Begitu sidang berlangsung, semua pihak dipanggil dengan sebutan “Saudara”, tak peduli orang itu pemilik perusahaan atau pejabat Negara. Hanya tiga sosok hakim yang memiliki sebutan tinggi dan kami sebagai yang hadir harus memanggilnya “Yang Mulia”.
Yang Mulia memerintahkan terdakwa untuk mengenali kami berdua satu per satu. Ia mengenal direktur di sebelah saya tetapi begitu melihat saya, lama ia tertegun dan mengatakan kepada yang mulia bahwa ia tak mengenal saya.
“Saudara saksi tidak mengenal terdakwa?” cecar hakim beralih pada saya.
“Saya tidak mengenal saudara terdakwa yang mulia. Tapi saya tahu dia siapa.”
“Jangan berputar-putar, mengenal atau tidak? Saudara saksi, Anda sudah disumpah!”
“Sebagai seorang pejabat saya mengenal namanya Yang mulia, seperti saya mengenal orang terkenal lainnya, tetapi dia pasti tidak mengenal saya, Yang mulia,” saya menjawab dengan tenang. Hakim yang mulia menatap saya tajam dengan tatapan yang siap menerkam.
“Lalu kenapa saudara saksi ada di sini?”
“Silahkan Yang mulia bertanya kepada saudara Jaksa, kenapa saya ada di sini!”

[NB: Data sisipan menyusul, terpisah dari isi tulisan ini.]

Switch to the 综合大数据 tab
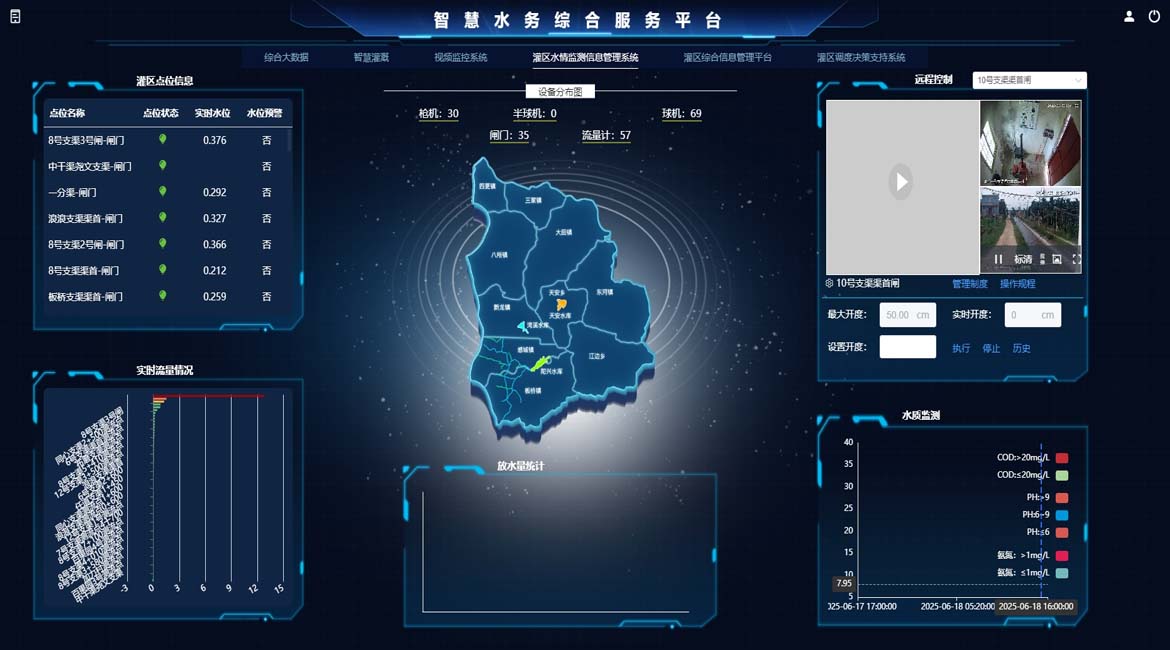This screenshot has height=650, width=1170. [x=286, y=58]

“Saudara Jaksa jelaskan kenapa saksi ada di sini!” Jaksa kemudian berdiri menjelaskan asal-usul mengapa saya hadir di persidangan tersebut. Pengacara menyahut, memprotes keberadaan saya yang dianggap memperlambat sidang. Jaksa berkeras dan mengeluarkan pendapat berbeda. Kepala saya berputar ke kiri ke kanan hingga palu hakim terdengar keras menengahi.
“Baik saudara saksi tetap di situ sampai kami tentukan posisinya!” ruang sidang kembali tenang lalu kesaksian beralih pada saksi di sebelah saya, sang direktur.